Find each line of the entries with the string "agent", please, and copy it.
Provided material START
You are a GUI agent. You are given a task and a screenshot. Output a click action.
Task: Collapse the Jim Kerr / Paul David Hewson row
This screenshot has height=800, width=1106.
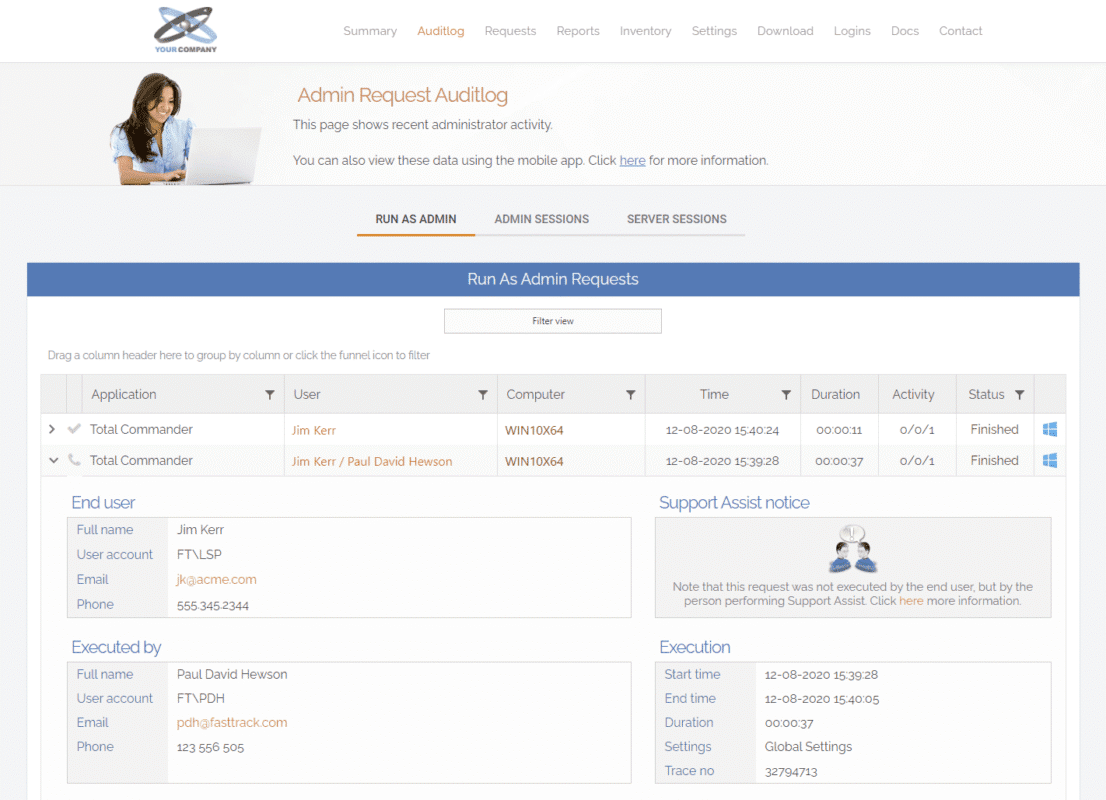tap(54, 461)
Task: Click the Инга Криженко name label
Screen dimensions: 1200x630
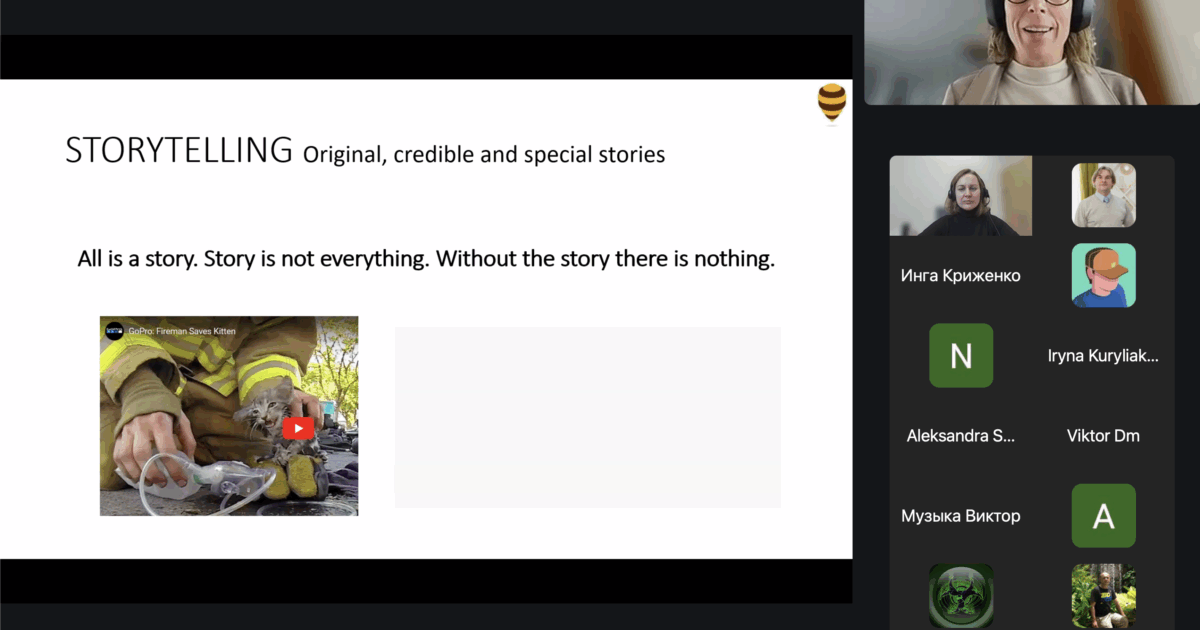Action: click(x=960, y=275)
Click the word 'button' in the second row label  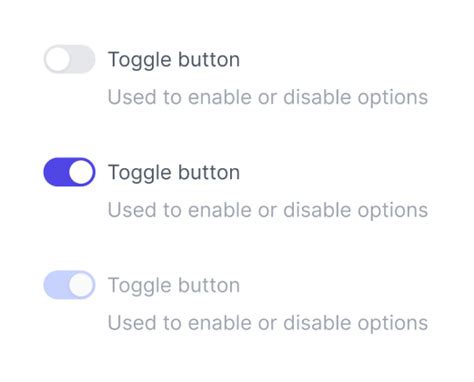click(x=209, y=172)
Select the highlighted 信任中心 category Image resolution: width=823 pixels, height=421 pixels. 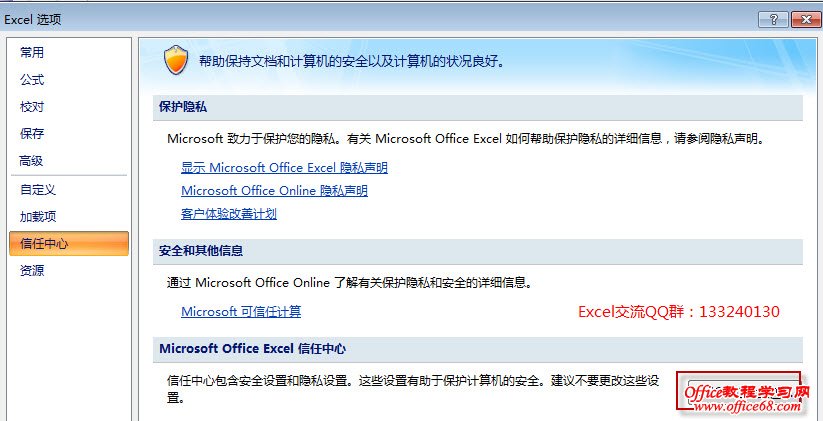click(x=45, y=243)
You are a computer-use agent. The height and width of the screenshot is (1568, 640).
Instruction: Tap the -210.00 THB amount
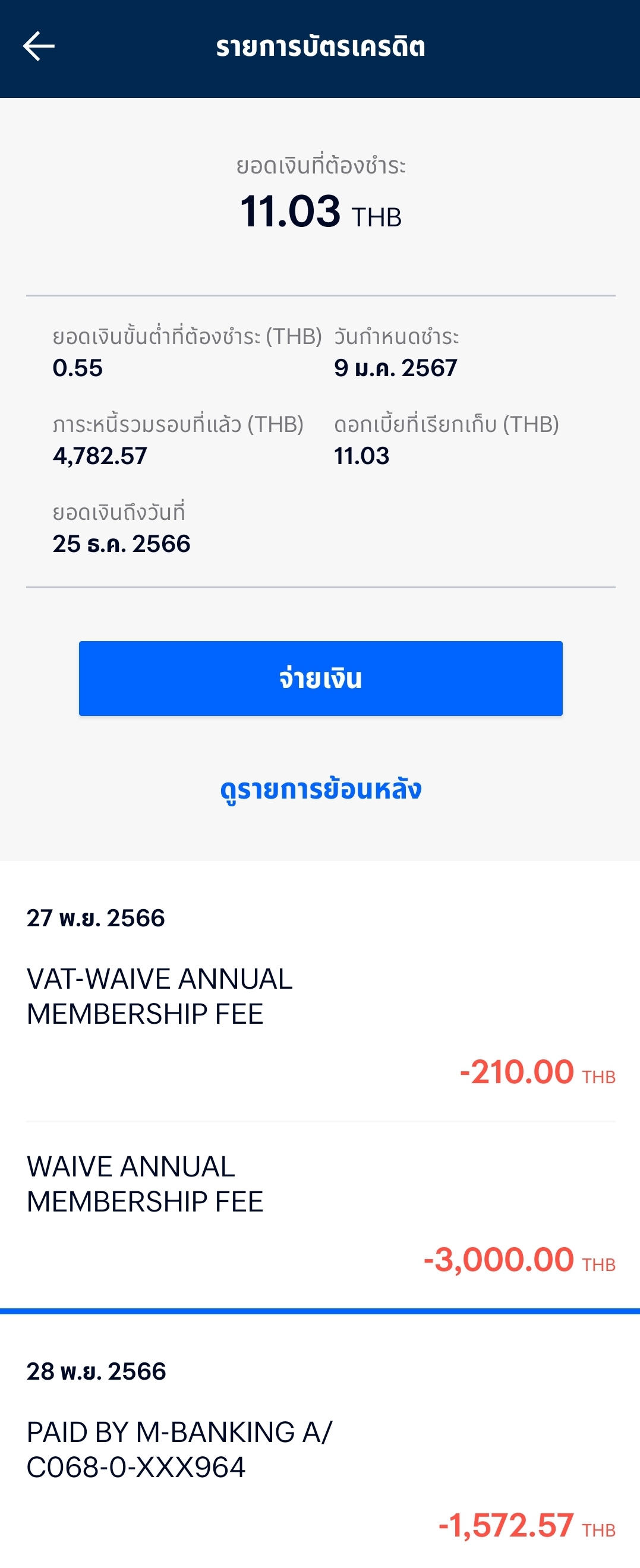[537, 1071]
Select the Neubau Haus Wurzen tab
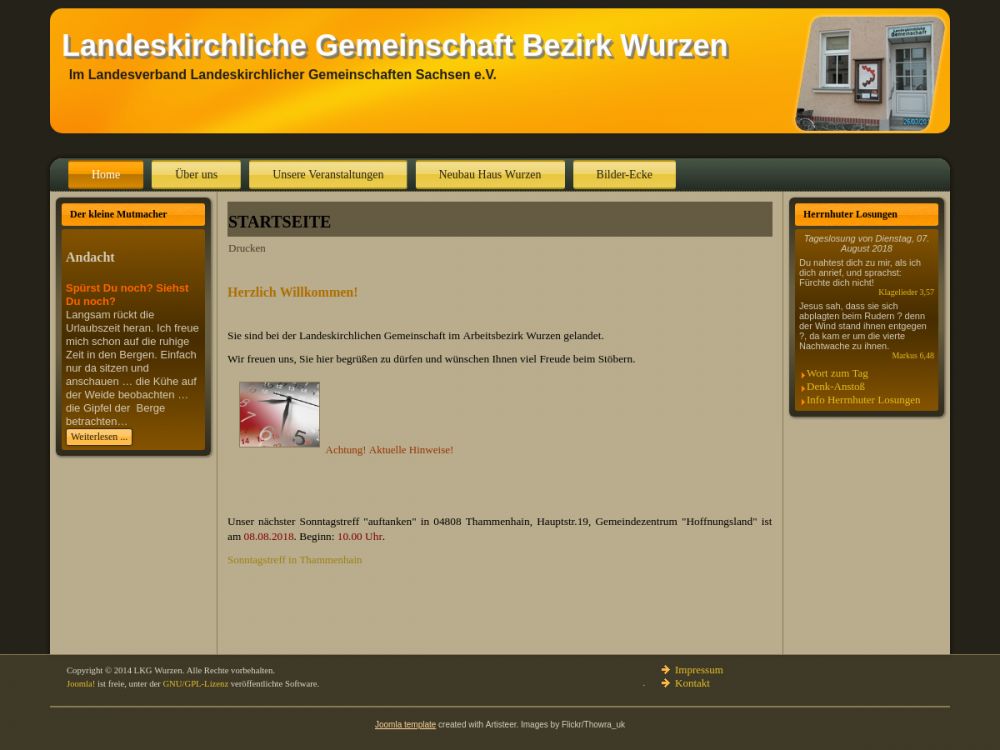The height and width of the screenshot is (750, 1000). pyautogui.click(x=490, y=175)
Provided material END
Provided material START
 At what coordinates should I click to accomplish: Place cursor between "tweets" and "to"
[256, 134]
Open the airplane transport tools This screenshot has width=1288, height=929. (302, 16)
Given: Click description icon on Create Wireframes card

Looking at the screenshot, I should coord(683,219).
Provided material END
# [Task solution]
You are a GUI agent. You are given a task and a screenshot. Output a click action.
You are a computer-use agent. The height and width of the screenshot is (1568, 640).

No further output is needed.